After the release of One: Kagayaku Kisetsu e, the game's producer YET11 was the only staff member who worked on the game who was later credited for future titles produced by Tactics, such as Tactics' next visual novel Suzu ga Utau Hi in 1999. The rest of the main production staff for One, along with its predecessor Moon, were later credited with the creation of the visual novel Kanon under the brand Key attached to Visual Arts. Characters from One have appeared in other media not directly based on the One series. The six heroines from One have appeared in the Eternal Fighter Zero dōjin games by Twilight Frontier. Additionally, Rumi Nanase can be seen as a background character in several episodes of the Kanon anime series by Kyoto Animation. Itaru Hinoue, the art director of One, included illustrations from One in her art book White Clover: Itaru Hinoue Art Works released in 2009.

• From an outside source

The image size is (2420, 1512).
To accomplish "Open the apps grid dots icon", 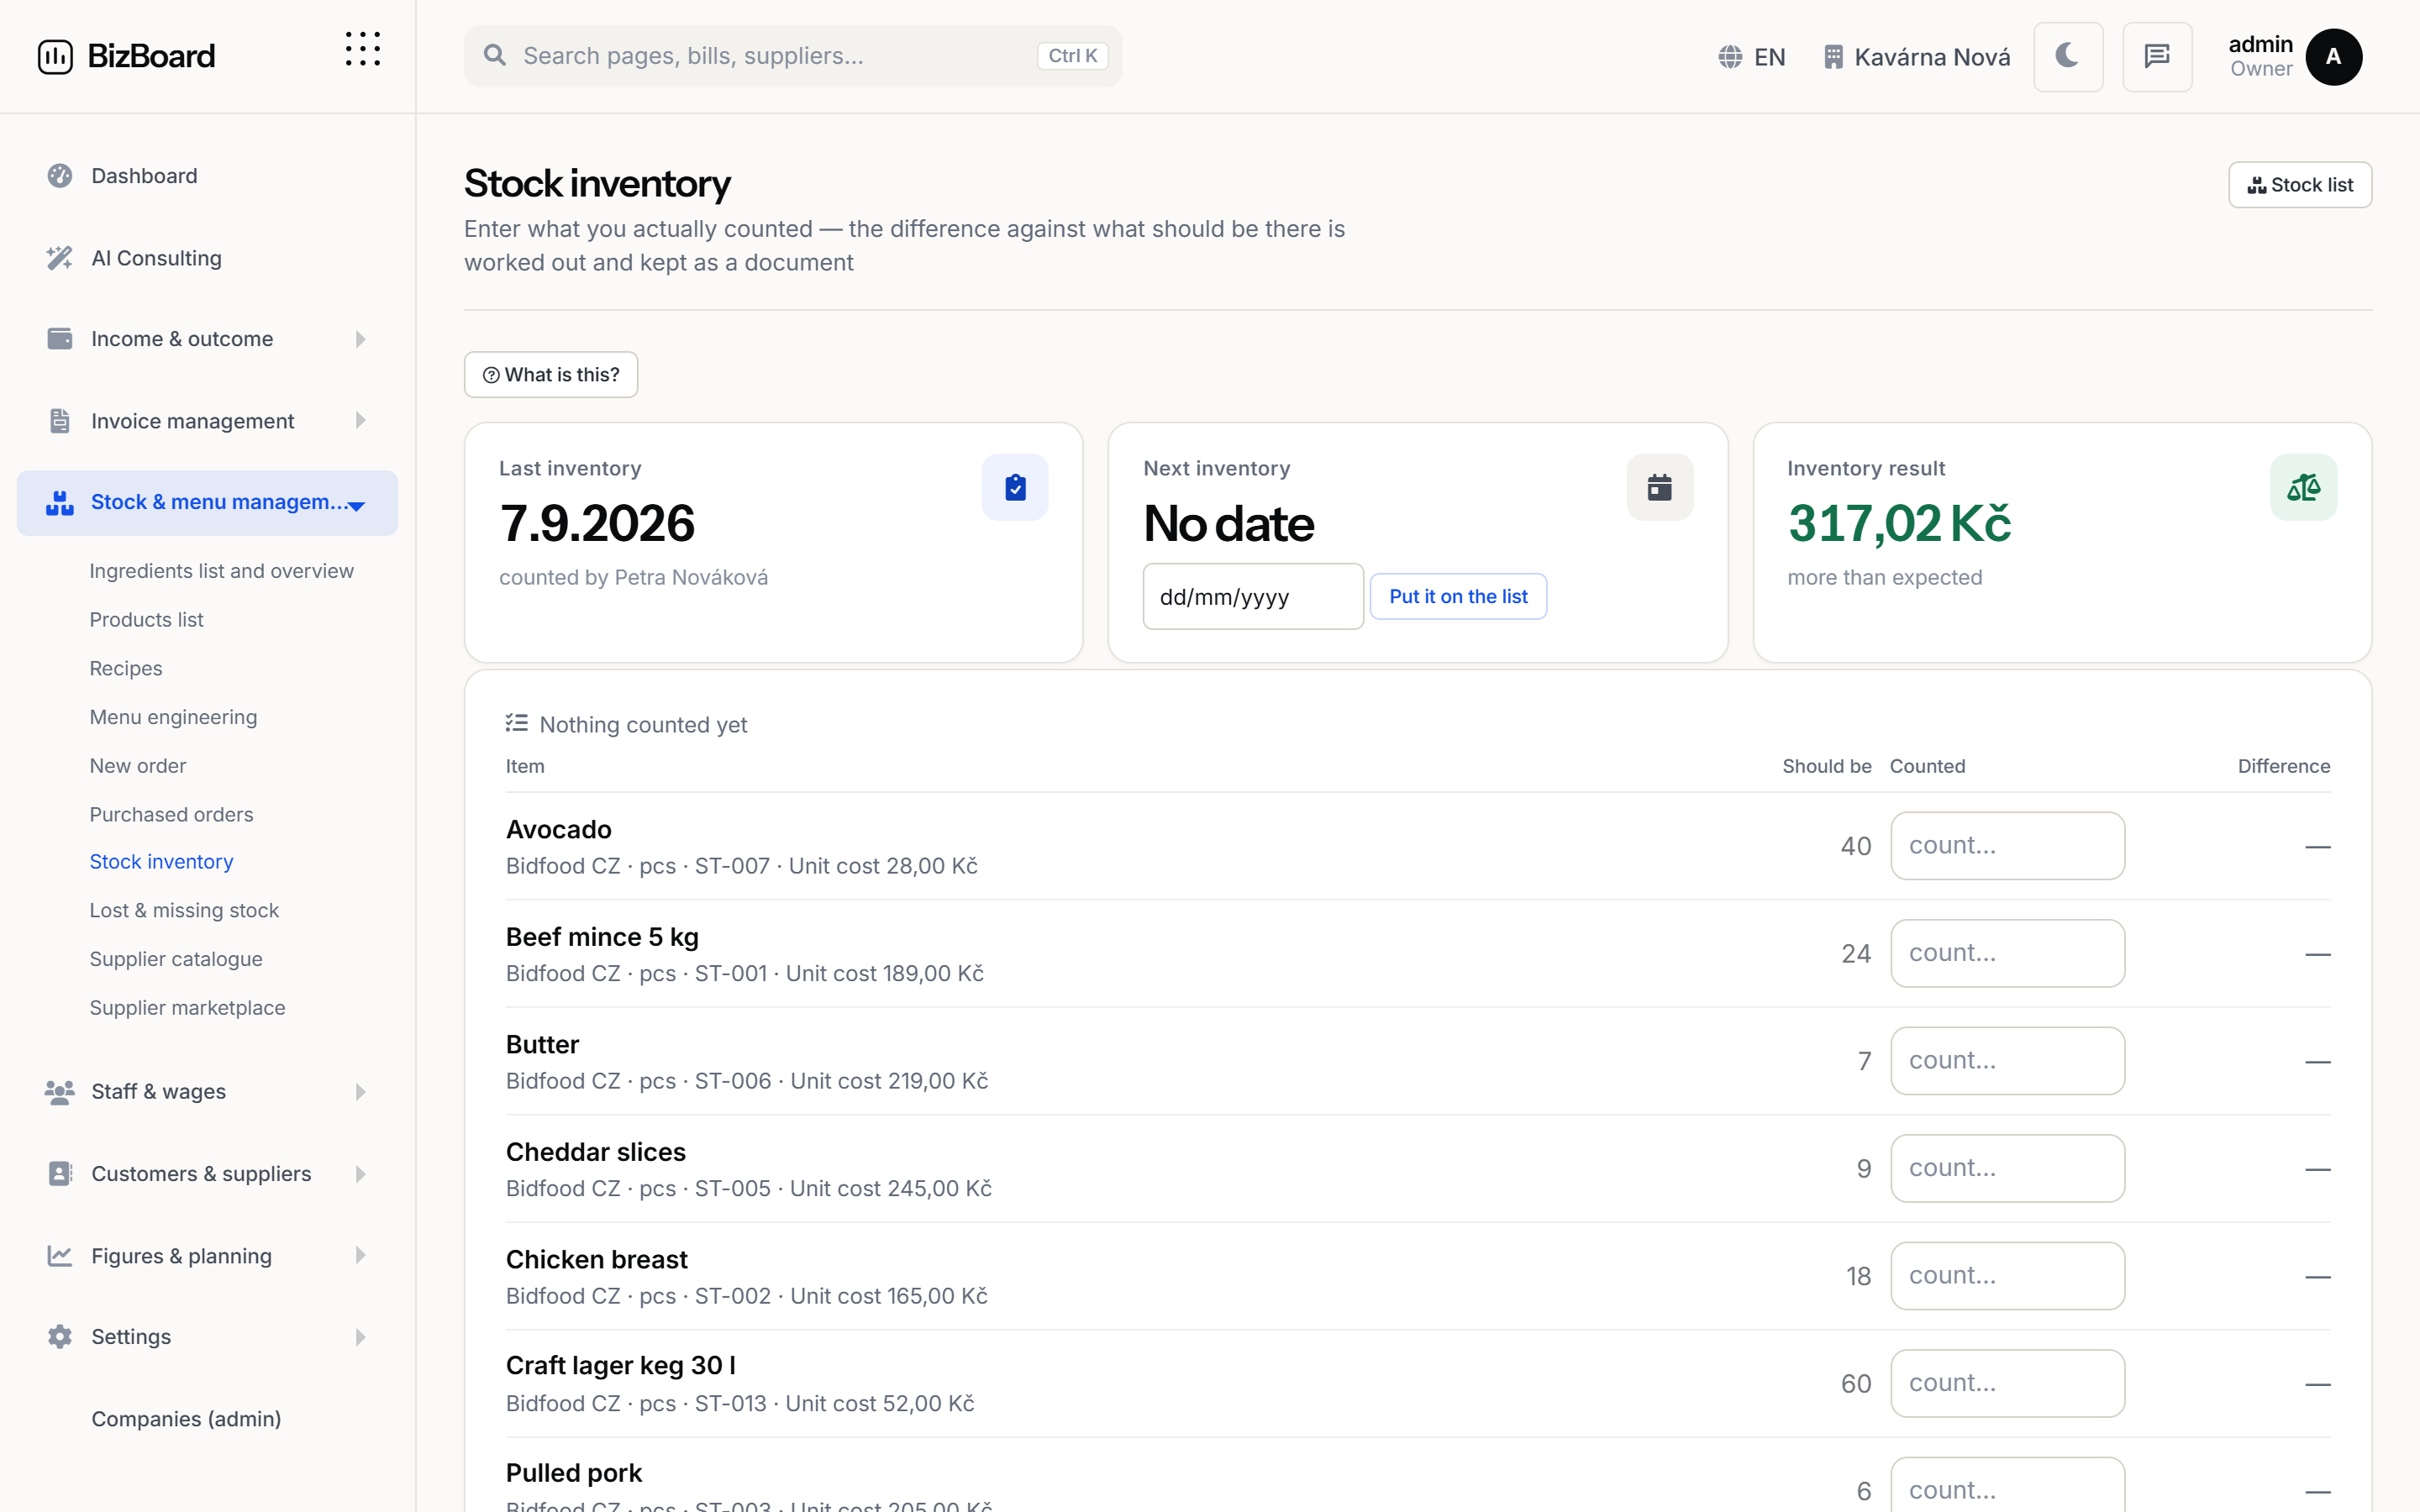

A sequel loosely based on the One visual novel titled One 2: Eien no Yakusoku (One 2 ～永遠の約束～) was produced by the visual novel studio BaseSon, another brand under Nexton. One 2 was released first on April 26, 2002, and then again on April 25, 2003 with added voice acting, scenario, CGs and music. One 2 used the concept of the Eternal World established in One as a major motif as One had done. The Eternal World in One 2 is better explained than in One, though the two versions of the world differ to a certain extent due to the scenario writers that worked on One not being credited on the production staff of One 2.

===Remake===
An enhanced remake, titled One., was announced in July 2022 for Windows and the Nintendo Switch to commemorate Nexton's 30th anniversary, with Itaru Hinoue returning as the main illustrator. It was released on December 22, 2023, with support in English and Chinese by Shiravune. The remake was developed by Novamicus, a brand of Nexton. Unlike the original, the remake does not feature adult content in any of its versions.